*** Opening of Provided records ***

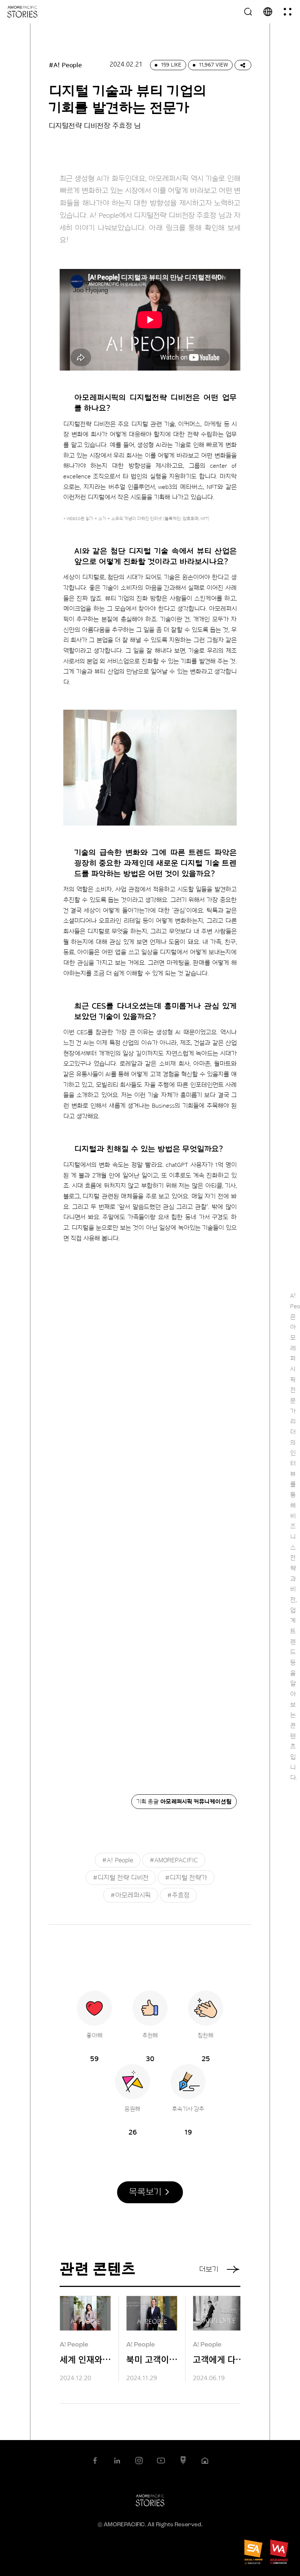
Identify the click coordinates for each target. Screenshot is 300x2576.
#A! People (117, 1860)
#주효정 (178, 1895)
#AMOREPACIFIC (174, 1860)
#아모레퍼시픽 (130, 1895)
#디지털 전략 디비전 (121, 1877)
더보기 (208, 2269)
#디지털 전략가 (186, 1877)
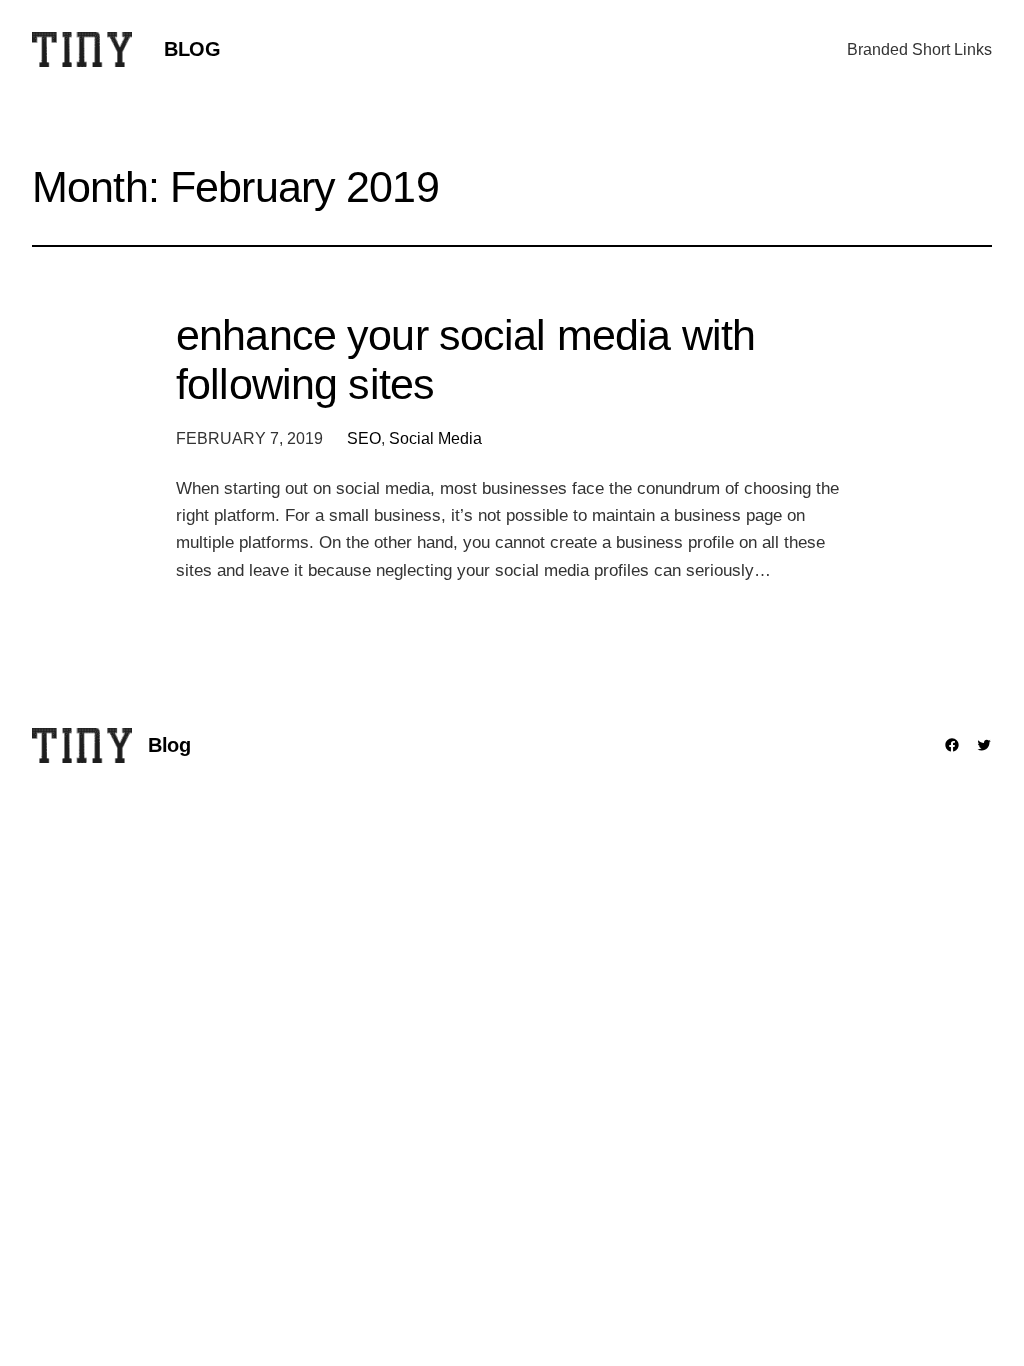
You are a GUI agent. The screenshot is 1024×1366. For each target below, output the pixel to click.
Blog (192, 49)
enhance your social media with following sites (465, 360)
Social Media (435, 438)
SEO (364, 438)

*** Close of Provided records ***

→ The problem
Reproduce every line from the entries that holds the word "click".

→ Worked solution
Identify the click coordinates for each target. Screenshot is 300x2576.
You are a GUI agent. The screenshot is 1024×1366. For each target below, output the pixel to click.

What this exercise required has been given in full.